Please set down only the lines from the one containing "Click the dotted separator above attachment" through the end of the entries below, exactly, minus any pictures.

++++ Data under study ++++

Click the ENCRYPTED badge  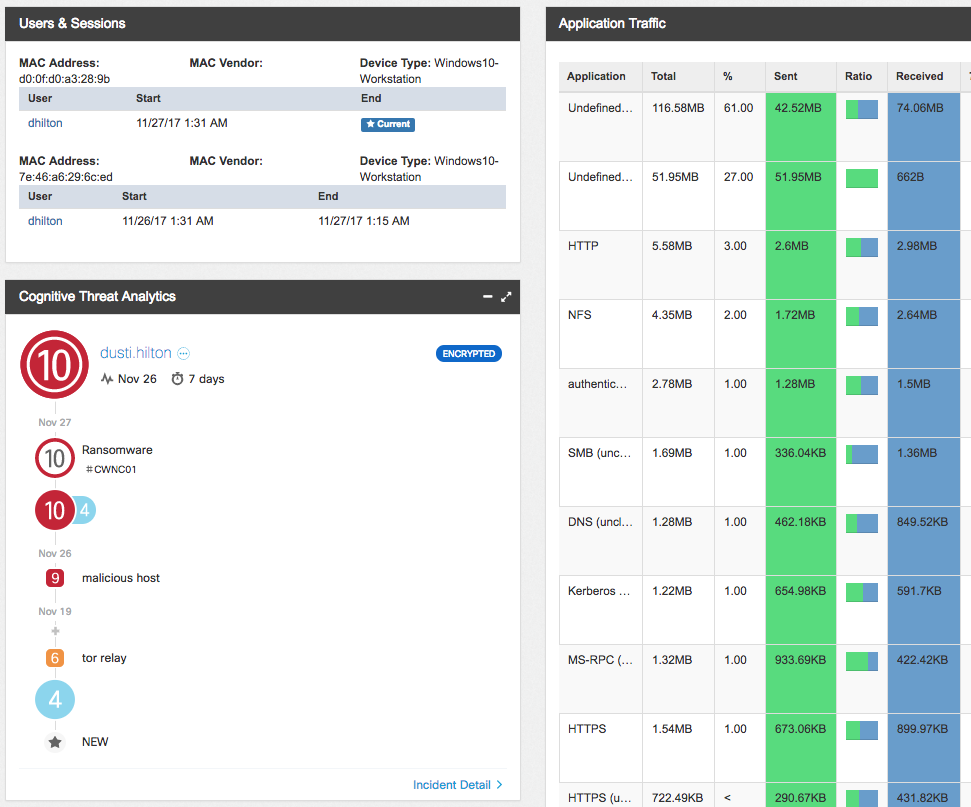468,354
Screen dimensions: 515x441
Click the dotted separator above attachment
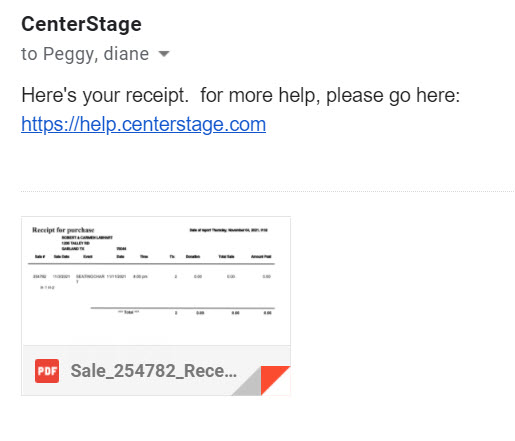click(267, 192)
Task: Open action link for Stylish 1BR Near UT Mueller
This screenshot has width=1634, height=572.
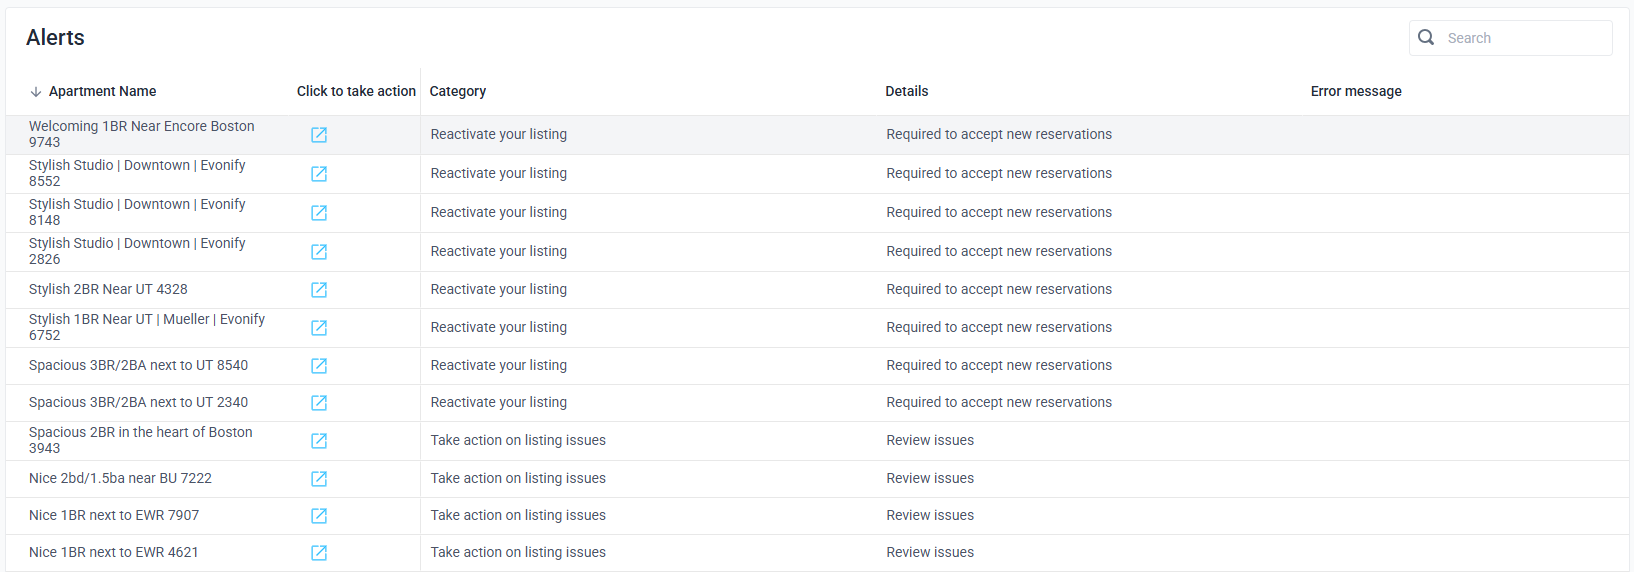Action: pyautogui.click(x=319, y=328)
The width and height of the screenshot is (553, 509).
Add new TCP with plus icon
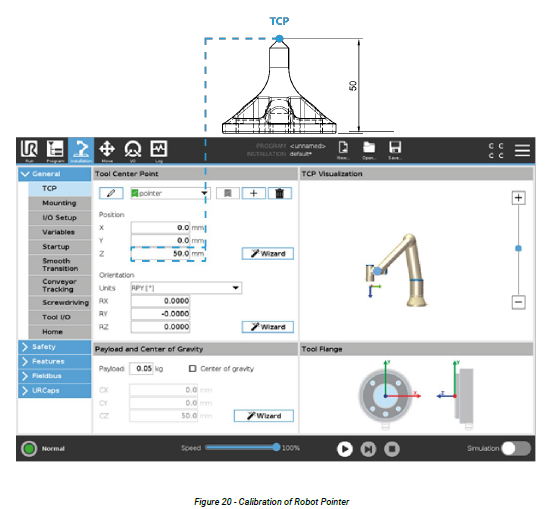[x=254, y=193]
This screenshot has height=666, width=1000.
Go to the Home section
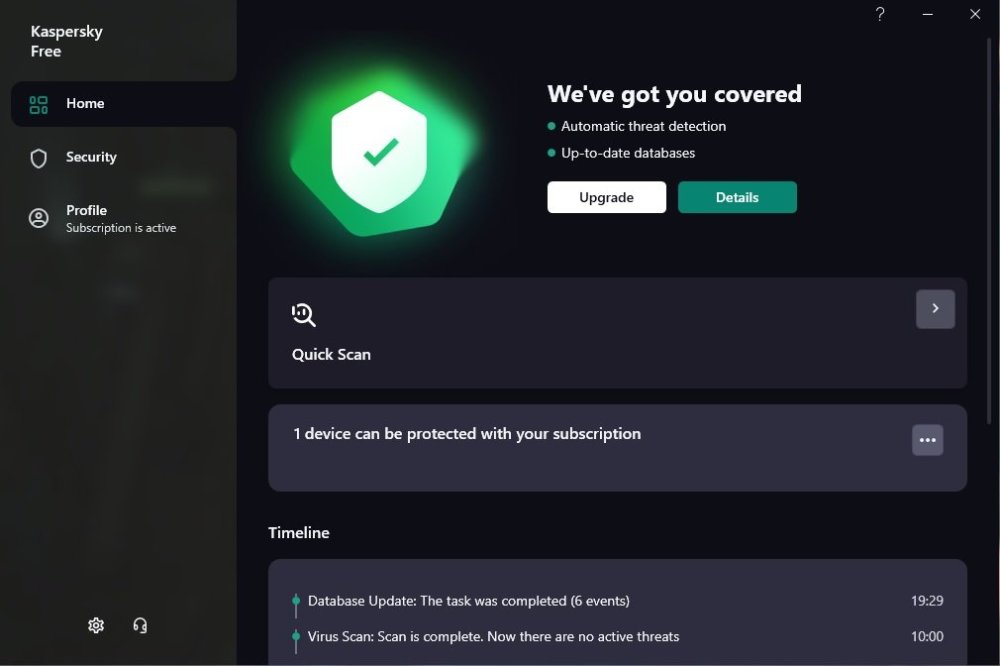pyautogui.click(x=85, y=104)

++++

• Result of the exercise
Click the dotted separator above attachment
click(267, 192)
Task: Open action link for Stylish 1BR Near UT Mueller
This screenshot has width=1634, height=572.
Action: pyautogui.click(x=319, y=328)
The width and height of the screenshot is (553, 509).
Add new TCP with plus icon
[x=254, y=193]
This screenshot has height=666, width=1000.
Go to the Home section
pyautogui.click(x=85, y=104)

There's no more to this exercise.